Minggu, 29 April 2012

Selayang Pandang Tentang Kebun Binatang Surabaya


KEBUN BINATANG SURABAYA. Ya, objek wisata ini merupakan salah satu ikon kota Surabaya. Kebun binatang ini pernah menjadi kebun binatang terbesar di kawasan Asia Tenggara. Selain itu, koleksi satwa di kebun binatang ini juga termasuk cukup lengkap. Lebih dari 300 spesies satwa dipelihara disini dan jumlah satwa yang ada disana mencapai kurang lebih 4.300 ekor.

Sejarah KBS

Kebun Binatang Surabaya didirikan berdasar SK Gubernur Jenderal Belanda pada 31 Agustus 1916, dengan nama “Soerabaiasche Planten-en Dierentuin” (Kebun Botani dan Binatang Surabaya) dan berlokasi di Kaliondo, Surabaya. 29 September 1917 KBS  berpindah ke jalan Groedo, dan pada tahun 1920 berpindah lagi ke jalan Darmo, dimana KBS berlokasi hingga sekarang dan memiliki luas 30.500 m2.

Enam tahun setelah pembentukannya, tepatnya pada 21 Juli 1922, akibat dari tingginya biaya operasional, KBS megnalami krisis dan akan dibubarkan, tapi rencana itu dicegah oleh pihak Kotamadya Surabaya.
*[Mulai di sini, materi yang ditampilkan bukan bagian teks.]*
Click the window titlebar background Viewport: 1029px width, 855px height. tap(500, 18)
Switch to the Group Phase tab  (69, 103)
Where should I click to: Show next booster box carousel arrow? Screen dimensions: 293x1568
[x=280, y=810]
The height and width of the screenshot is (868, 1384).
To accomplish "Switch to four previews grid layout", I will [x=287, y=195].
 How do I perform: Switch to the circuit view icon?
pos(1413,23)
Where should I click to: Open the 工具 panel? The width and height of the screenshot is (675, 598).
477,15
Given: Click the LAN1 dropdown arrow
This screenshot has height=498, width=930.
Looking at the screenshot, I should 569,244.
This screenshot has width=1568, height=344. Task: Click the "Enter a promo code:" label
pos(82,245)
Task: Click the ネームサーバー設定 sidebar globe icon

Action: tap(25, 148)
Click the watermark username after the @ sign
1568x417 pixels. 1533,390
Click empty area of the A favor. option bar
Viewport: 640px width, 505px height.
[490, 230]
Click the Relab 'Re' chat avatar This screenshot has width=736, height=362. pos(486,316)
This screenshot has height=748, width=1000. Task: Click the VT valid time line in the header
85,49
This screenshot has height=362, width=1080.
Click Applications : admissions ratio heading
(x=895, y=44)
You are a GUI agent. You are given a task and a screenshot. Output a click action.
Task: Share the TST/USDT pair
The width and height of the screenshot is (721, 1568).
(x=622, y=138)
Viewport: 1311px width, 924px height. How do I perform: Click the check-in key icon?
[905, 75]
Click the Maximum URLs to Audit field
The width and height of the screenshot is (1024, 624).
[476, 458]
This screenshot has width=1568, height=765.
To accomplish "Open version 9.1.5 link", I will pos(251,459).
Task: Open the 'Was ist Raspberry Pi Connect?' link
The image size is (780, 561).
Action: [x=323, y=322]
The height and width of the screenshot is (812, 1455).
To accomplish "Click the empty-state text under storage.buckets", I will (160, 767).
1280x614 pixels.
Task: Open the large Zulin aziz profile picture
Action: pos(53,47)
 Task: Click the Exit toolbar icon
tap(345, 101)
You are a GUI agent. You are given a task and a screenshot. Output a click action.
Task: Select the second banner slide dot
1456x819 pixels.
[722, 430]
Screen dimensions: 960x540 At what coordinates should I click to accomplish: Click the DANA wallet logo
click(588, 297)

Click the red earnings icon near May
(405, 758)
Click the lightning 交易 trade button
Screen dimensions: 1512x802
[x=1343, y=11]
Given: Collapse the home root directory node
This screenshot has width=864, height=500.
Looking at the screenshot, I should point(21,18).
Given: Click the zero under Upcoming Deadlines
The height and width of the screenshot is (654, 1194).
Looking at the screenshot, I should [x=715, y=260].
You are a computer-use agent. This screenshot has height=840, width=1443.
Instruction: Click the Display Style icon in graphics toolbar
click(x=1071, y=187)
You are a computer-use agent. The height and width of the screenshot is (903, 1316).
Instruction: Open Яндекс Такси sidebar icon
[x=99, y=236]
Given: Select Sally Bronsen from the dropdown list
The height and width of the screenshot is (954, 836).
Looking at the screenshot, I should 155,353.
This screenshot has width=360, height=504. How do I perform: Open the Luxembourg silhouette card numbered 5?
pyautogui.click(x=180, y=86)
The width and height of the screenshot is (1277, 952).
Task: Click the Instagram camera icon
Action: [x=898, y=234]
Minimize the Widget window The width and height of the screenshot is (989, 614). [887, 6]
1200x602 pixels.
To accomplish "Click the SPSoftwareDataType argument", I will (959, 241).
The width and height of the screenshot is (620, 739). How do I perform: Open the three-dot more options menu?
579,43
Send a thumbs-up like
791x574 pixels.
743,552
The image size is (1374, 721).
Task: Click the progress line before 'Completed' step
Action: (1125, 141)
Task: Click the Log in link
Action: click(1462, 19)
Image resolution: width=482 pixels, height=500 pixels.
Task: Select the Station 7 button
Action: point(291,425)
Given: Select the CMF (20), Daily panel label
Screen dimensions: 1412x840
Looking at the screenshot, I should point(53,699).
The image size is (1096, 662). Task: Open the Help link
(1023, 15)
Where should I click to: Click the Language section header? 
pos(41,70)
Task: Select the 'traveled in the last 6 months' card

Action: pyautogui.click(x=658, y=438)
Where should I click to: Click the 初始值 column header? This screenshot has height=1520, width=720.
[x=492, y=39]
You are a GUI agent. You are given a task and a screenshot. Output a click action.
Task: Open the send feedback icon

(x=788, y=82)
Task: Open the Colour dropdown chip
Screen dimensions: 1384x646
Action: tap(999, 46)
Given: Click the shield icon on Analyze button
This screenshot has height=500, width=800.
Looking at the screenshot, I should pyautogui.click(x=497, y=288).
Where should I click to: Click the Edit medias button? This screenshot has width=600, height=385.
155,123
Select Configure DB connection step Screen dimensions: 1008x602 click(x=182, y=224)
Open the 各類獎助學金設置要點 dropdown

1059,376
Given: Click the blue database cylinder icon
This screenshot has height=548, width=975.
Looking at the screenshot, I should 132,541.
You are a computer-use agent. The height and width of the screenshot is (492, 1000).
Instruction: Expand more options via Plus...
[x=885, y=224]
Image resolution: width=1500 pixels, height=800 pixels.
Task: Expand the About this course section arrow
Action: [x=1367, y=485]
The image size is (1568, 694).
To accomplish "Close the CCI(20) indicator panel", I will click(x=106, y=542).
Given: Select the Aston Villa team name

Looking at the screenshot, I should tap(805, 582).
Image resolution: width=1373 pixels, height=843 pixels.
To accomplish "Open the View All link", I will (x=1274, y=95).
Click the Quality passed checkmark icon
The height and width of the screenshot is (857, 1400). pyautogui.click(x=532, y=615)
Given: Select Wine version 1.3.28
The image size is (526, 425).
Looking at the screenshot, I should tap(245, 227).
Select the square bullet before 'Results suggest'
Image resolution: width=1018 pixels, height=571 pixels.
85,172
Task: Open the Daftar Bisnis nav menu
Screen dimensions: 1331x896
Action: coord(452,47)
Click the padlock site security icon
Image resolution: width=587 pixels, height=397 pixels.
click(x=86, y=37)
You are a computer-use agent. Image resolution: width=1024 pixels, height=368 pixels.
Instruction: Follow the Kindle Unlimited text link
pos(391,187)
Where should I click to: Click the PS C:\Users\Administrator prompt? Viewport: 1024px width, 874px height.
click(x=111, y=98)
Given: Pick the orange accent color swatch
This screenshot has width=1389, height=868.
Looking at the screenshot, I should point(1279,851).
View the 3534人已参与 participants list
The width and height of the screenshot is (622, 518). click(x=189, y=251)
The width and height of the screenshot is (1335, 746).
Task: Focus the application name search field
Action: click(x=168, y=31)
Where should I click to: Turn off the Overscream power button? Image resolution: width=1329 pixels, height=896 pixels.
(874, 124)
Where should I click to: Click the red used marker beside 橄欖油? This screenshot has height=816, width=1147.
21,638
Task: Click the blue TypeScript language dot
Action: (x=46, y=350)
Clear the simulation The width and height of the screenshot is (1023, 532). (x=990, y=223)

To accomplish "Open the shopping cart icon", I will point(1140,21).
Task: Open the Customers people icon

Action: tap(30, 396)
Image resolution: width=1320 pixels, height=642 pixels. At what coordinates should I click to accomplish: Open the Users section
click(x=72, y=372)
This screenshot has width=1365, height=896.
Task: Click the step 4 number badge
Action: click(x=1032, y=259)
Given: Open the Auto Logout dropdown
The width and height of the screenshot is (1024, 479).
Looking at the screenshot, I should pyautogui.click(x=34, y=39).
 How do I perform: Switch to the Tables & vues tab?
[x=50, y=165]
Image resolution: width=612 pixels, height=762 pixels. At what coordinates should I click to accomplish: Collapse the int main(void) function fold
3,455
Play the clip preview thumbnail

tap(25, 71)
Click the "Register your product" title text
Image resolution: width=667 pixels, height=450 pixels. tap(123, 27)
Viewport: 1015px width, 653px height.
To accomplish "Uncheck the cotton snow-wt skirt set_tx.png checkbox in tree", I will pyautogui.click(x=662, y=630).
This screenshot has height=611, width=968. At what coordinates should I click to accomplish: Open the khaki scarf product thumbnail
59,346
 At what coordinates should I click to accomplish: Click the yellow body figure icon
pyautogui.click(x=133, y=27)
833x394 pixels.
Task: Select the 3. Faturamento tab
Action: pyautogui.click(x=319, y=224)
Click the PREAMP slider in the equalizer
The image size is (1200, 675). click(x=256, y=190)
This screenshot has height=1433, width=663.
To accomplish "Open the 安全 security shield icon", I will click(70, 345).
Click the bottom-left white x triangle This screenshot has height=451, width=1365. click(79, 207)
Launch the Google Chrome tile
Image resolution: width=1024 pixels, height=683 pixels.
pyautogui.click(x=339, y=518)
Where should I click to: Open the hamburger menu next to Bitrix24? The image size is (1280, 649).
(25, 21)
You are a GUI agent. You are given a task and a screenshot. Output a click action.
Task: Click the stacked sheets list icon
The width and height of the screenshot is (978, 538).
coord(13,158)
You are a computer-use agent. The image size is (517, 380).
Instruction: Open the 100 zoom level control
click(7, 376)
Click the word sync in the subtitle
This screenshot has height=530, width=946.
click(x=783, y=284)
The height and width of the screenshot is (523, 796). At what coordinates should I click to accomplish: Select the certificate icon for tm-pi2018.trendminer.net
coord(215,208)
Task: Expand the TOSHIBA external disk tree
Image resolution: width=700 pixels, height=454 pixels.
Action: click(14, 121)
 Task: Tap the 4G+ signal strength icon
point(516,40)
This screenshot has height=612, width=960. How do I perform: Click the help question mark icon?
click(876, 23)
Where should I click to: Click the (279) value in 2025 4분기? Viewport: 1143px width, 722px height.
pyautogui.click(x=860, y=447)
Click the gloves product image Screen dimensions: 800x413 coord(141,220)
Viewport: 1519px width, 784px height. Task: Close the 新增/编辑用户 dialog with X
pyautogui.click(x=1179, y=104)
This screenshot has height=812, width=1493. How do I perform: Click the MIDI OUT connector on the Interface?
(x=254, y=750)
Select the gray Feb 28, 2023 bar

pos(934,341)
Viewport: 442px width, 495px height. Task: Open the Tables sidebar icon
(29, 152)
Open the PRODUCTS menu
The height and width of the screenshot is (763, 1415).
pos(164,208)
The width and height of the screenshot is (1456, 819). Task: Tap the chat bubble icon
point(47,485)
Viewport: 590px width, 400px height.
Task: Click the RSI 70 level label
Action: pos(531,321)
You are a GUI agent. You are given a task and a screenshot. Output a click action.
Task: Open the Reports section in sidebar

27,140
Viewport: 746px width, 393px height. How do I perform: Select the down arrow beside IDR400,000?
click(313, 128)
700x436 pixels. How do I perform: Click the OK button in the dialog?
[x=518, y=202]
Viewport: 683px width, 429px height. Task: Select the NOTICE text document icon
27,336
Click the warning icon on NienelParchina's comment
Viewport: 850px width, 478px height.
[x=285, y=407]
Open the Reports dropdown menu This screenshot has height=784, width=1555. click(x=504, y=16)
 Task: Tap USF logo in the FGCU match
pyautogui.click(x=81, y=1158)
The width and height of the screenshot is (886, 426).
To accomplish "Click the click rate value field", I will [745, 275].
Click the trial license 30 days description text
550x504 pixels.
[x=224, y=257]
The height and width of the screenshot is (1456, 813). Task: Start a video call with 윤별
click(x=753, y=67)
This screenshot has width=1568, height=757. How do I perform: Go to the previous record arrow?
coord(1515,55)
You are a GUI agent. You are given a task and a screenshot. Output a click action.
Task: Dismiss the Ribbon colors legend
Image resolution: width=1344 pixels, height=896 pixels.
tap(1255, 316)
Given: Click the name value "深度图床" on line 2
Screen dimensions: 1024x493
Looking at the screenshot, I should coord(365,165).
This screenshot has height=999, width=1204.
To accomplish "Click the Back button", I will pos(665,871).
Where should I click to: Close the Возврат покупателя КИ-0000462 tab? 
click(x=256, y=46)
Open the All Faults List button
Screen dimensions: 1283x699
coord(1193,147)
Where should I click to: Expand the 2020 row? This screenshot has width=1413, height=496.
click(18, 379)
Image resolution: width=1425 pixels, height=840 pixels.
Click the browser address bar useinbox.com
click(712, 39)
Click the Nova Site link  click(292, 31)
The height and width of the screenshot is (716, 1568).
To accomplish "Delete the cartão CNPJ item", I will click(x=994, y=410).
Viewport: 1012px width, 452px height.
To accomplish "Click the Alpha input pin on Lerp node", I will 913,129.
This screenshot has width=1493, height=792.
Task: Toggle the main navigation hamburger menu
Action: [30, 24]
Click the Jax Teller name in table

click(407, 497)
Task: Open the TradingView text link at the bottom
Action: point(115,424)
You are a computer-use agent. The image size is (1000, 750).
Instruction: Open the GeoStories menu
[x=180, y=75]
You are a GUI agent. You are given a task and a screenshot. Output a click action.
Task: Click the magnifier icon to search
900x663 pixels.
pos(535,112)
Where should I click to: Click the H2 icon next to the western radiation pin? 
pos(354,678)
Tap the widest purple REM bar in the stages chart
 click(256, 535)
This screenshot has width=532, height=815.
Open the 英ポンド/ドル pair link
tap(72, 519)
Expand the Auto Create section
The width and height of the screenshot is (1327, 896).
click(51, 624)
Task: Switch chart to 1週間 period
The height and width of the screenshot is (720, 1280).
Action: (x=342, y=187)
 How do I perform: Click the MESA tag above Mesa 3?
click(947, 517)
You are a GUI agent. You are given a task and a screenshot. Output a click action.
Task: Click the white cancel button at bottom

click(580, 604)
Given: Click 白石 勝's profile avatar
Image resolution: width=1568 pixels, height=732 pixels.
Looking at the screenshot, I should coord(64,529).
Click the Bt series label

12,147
Dan pada tahun 1927 Walikota dan Anggota Dewan mempersuasi Dewan Kota Surabaya untuk memberi perhatian khusus terhadap KBS. Dengan SK DPR tanggal 3 Juli 1927 dibelikan tanah seluas 32.000 m2 untuk memperluas KBS, hingga pada tahun 1939 sampai sekarang luas KBS menjadi 15 hektare. Dan sebagai pelengkap, pada tahun 1940 dibuatlah taman KBS yang luasnya 85.000 m2.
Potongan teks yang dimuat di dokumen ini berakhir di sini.